PROVIDED RECORDS:
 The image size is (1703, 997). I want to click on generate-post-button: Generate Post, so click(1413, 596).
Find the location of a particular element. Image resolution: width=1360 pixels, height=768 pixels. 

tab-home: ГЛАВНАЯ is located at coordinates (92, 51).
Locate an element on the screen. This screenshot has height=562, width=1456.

---

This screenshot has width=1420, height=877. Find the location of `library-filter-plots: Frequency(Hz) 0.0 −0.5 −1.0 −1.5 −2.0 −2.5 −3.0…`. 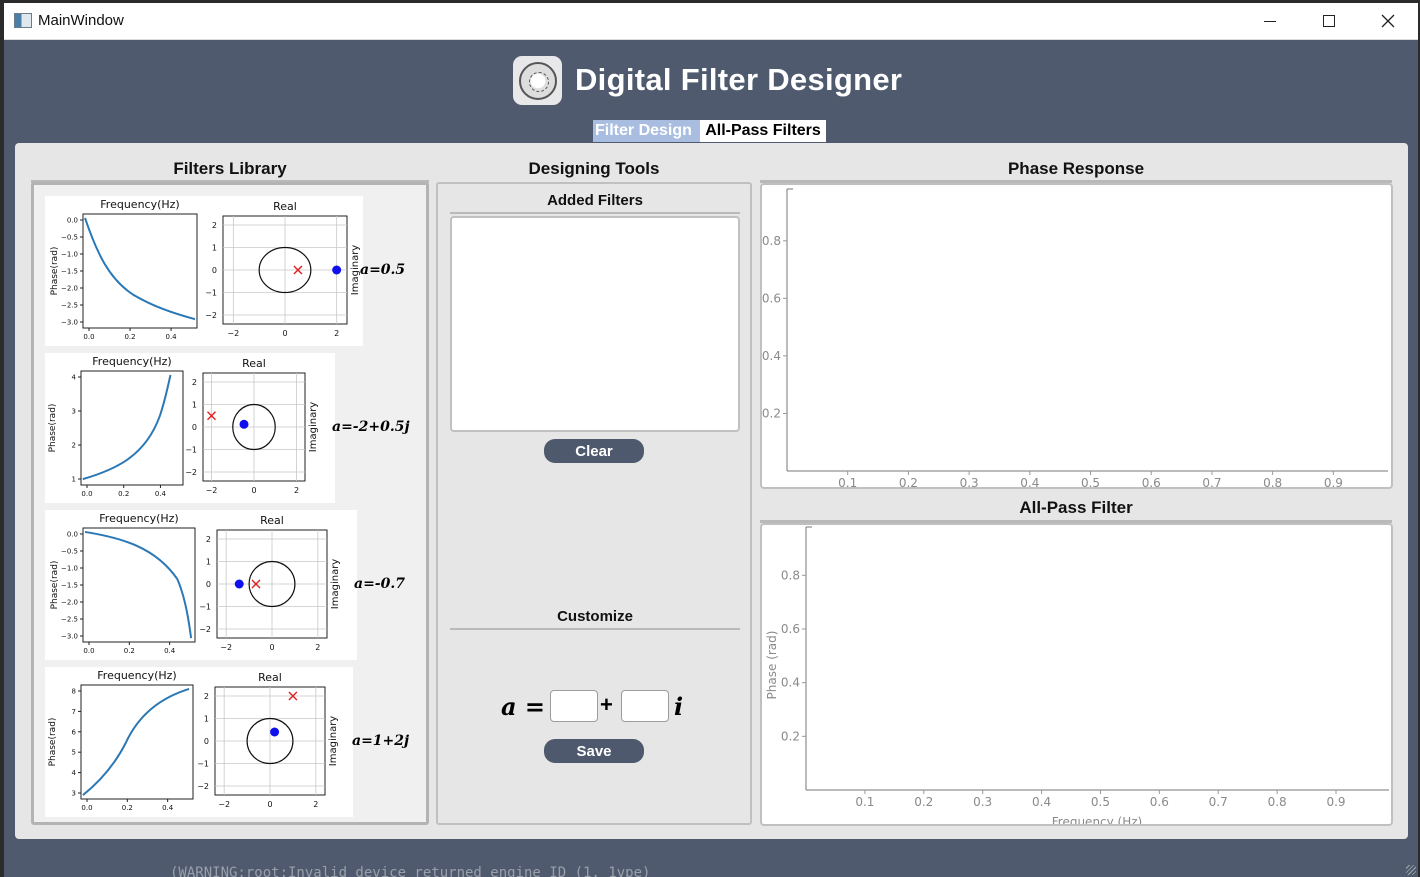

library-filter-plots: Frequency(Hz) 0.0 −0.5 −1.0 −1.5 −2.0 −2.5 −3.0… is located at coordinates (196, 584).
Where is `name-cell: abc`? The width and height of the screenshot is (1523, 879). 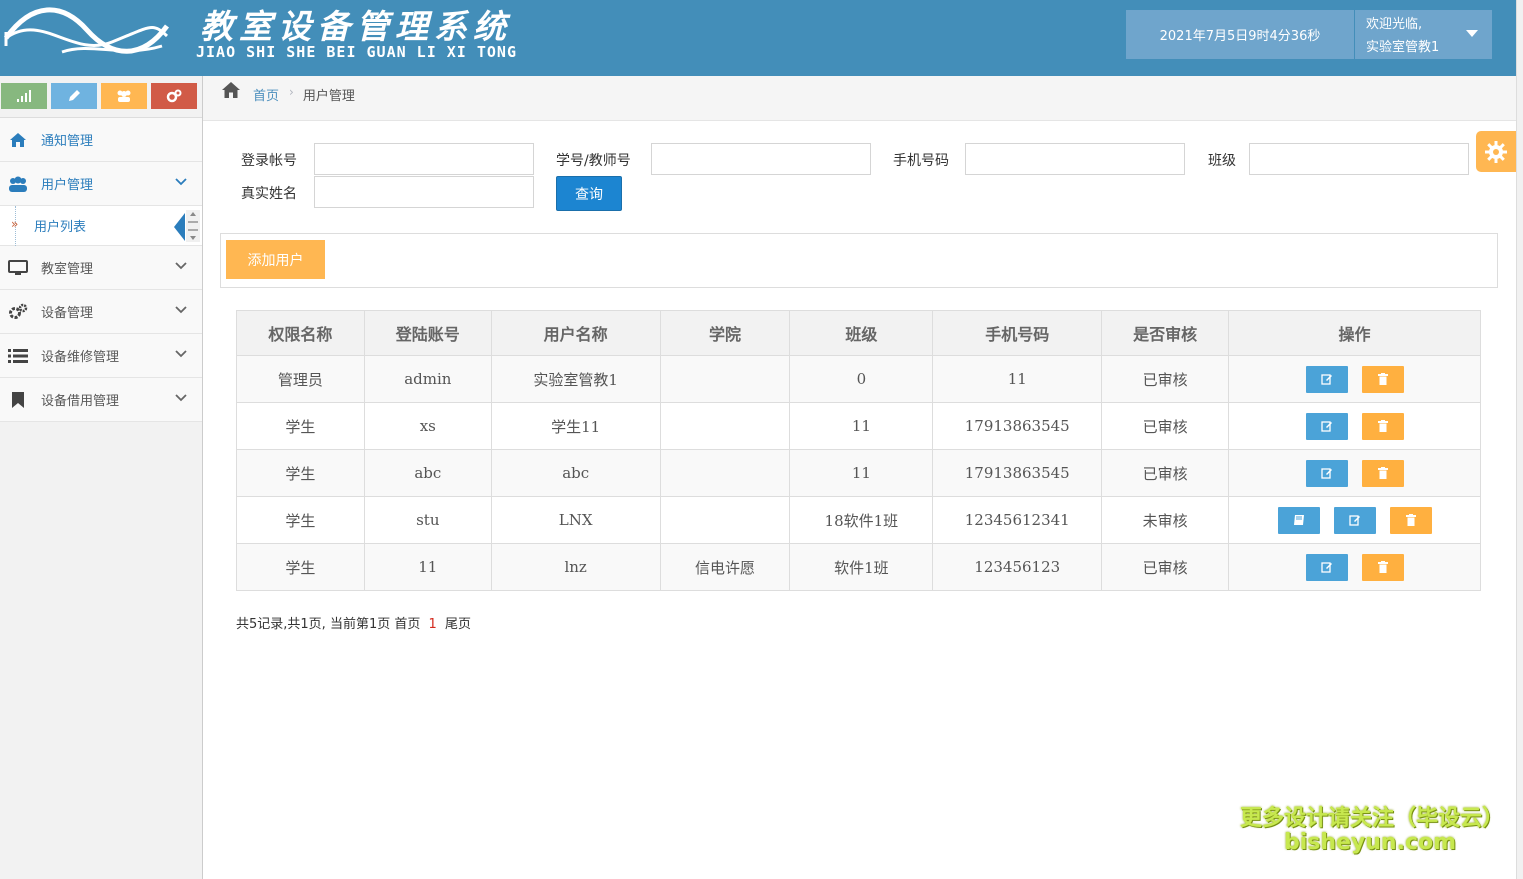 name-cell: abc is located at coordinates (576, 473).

EXERCISE INSTRUCTIONS: Output everything from the line containing "The image size" down to the line containing "Locate an element" as a numbered list, omitting blank lines.

OUTPUT:
1.  The image size is (1703, 997). I want to click on generate-post-button: Generate Post, so click(1413, 596).
2. Find the location of a particular element. Image resolution: width=1360 pixels, height=768 pixels. 
3. tab-home: ГЛАВНАЯ is located at coordinates (92, 51).
4. Locate an element on the screen. This screenshot has height=562, width=1456.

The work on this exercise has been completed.